** BEGIN Supplied passage **

The use of predictive analytics in marketing can bring benefits companywide. But building a good predictive analytics model is not trivial. Here are six challenges.

The availability of low-cost business analytics tools has motivated many organizations to roll out customer profiling and predictive analytics applications in the hopes of revitalizing their marketing and sales initiatives. However, while there is no doubt that the right predictive analytics models can add significant value to customer outreach efforts when properly designed and deployed, there are some situations in which they might not meet user expectations.

First, let's consider the typical analytics framework, which includes customer profiles and collections of historical transactions. Organizations collect customer data from among their different internal systems and consolidate that historical data into a unified customer database. Those customer records may be augmented with demographic and psychographic data from multiple sources -- such as third-party data providers or online resources -- to create customer profiles.

The second part of the analytics framework requires accumulating different sets of customer transactions. These will include, but are not limited to, records from marketing, sales, finance, credit, fulfillment and distribution, customer support and legal.

The goal is to collect all the interactions with customers so they can be subject to data analysis that looks for sentinel patterns that precede desired outcomes. A good example is identifying sequences of actions that a customer performs that result in a product sale.

Advanced analytics technology has become sophisticated enough to analyze transactions from the different business functions to find complex combinations of event sequences that are presumed to predict desired outcomes.

However, it's useful to maintain some healthy skepticism about the precision and accuracy of predictive analytics models, as there may be situations in which they inaccurately predict situations or attempt to influence behaviors that aren't characteristic of the individuals involved. The result is reliance on models that may have limited predictive power, or even pose ethical challenges for businesses.

Six predictive analytics challenges

Here are six challenges of using predictive analytics models to consider.

1. Incompleteness

The accuracy of predictive analytics models is limited by the completeness and accuracy of the data being used. Because the analytical algorithms attempt to build models based on the available data, deficiencies in the data may lead to deficiencies in the model.

** END Supplied passage **
** BEGIN Record extracts **

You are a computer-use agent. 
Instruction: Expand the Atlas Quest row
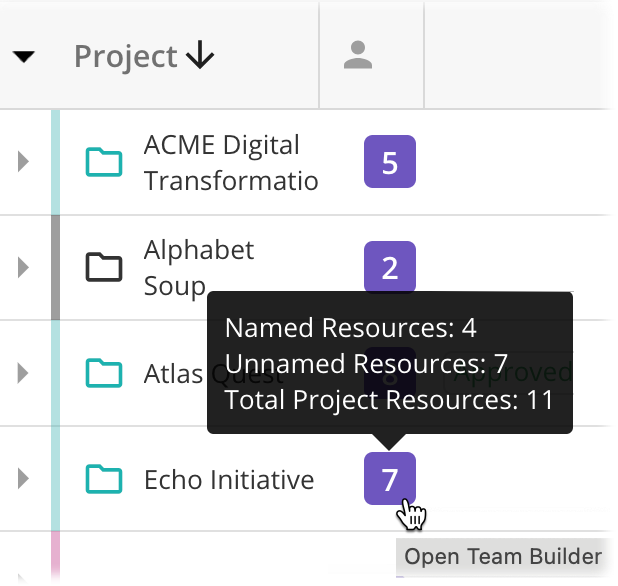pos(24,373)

** END Record extracts **
** BEGIN Record extracts **

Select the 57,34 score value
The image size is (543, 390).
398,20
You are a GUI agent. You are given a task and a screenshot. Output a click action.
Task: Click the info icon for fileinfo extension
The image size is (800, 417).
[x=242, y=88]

** END Record extracts **

• [Tasks]:
**A)** Please give again the part of the predictive analytics passage that opens with the words containing "Advanced analytics technology" and closes with "challenges for businesses.".
**B)** According to the predictive analytics passage, what limits the accuracy of predictive analytics models?

• [Expected answers]:
**A)**
Advanced analytics technology has become sophisticated enough to analyze transactions from the different business functions to find complex combinations of event sequences that are presumed to predict desired outcomes.

However, it's useful to maintain some healthy skepticism about the precision and accuracy of predictive analytics models, as there may be situations in which they inaccurately predict situations or attempt to influence behaviors that aren't characteristic of the individuals involved. The result is reliance on models that may have limited predictive power, or even pose ethical challenges for businesses.

**B)** The completeness and accuracy of the data being used.